## WRITTEN EXERCISE
Which lines in the listing below contain the string "Viewport", with case counting? Copy each of those lines in full.

━━━━━━━━

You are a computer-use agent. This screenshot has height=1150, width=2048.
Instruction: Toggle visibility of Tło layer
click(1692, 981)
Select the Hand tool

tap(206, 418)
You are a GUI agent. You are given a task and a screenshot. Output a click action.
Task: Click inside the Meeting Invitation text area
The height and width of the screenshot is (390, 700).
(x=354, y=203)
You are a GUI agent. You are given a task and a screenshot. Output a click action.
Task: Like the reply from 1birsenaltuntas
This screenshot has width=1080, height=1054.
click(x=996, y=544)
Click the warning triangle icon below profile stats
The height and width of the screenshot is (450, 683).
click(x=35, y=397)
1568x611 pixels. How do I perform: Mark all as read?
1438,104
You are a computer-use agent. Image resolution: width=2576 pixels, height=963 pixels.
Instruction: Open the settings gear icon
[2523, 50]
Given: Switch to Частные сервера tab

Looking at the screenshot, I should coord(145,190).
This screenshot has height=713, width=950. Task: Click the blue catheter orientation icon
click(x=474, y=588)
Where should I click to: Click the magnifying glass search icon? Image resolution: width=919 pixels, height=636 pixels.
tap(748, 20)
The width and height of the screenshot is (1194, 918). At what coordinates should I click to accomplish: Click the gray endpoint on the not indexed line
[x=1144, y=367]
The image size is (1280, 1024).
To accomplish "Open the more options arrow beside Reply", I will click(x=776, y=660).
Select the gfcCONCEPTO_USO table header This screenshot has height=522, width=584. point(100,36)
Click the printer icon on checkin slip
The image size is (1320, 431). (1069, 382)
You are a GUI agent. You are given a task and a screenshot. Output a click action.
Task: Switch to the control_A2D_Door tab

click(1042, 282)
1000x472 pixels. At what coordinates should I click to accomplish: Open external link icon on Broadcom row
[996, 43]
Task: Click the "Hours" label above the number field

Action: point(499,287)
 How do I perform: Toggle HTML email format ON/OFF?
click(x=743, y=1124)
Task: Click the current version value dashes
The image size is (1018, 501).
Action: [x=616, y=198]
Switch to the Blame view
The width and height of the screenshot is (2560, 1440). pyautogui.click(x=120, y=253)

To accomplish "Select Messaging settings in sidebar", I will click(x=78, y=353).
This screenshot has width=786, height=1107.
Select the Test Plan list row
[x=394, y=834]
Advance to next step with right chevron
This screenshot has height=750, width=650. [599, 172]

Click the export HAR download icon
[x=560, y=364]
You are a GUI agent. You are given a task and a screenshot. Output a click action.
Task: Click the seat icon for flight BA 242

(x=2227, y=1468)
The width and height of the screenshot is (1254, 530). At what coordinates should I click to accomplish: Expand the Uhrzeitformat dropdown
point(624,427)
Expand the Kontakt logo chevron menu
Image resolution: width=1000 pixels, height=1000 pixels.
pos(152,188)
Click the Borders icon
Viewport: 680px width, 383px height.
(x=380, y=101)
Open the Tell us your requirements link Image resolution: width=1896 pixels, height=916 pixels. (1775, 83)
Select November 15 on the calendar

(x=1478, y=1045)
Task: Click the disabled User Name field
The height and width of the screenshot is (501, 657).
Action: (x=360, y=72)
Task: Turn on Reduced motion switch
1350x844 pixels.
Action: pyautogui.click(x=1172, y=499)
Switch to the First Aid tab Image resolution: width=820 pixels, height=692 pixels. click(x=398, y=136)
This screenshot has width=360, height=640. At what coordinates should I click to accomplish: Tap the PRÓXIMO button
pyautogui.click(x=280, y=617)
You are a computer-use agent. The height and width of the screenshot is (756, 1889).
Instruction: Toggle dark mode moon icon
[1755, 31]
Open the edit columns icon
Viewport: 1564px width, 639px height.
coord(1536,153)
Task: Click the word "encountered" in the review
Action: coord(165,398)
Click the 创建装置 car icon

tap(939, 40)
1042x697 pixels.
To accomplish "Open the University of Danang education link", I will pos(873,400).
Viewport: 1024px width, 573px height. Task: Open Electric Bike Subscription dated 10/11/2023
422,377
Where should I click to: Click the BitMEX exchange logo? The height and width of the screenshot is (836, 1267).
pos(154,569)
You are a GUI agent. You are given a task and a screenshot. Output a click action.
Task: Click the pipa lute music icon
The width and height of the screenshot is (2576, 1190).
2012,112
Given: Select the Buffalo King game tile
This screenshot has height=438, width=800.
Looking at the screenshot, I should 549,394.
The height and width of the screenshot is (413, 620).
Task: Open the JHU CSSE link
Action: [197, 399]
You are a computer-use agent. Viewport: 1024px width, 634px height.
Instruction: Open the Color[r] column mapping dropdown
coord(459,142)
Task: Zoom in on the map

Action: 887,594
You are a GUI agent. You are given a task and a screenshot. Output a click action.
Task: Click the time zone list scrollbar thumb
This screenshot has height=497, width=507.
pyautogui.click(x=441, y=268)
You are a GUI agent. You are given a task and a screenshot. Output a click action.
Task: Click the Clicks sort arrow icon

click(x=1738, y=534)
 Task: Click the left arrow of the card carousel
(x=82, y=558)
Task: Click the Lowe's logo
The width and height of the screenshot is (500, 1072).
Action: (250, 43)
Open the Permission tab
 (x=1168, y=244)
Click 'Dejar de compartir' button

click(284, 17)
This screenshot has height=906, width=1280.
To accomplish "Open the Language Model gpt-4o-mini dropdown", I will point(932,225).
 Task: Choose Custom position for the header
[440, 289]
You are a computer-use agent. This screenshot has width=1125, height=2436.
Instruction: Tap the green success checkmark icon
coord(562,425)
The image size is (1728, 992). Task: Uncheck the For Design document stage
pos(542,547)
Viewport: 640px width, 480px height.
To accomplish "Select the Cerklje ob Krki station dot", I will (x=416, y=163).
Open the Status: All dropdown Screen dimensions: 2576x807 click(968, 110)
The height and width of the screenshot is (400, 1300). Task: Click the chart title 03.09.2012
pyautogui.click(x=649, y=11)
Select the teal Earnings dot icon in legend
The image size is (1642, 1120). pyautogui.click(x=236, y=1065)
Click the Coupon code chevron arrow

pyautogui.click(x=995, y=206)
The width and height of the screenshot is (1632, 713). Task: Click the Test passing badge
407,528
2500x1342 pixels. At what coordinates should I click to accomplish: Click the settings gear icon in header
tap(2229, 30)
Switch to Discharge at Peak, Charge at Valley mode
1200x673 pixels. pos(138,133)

━━━━━━━━

## SOLUTION BELOW
Viewport: 680px width, 383px height.
Viewport: 1564px width, 639px height.
Viewport: 1024px width, 573px height. Task: Open Electric Bike Subscription dated 10/11/2023
You are a computer-use agent. Viewport: 1024px width, 634px height.
Viewport: 640px width, 480px height.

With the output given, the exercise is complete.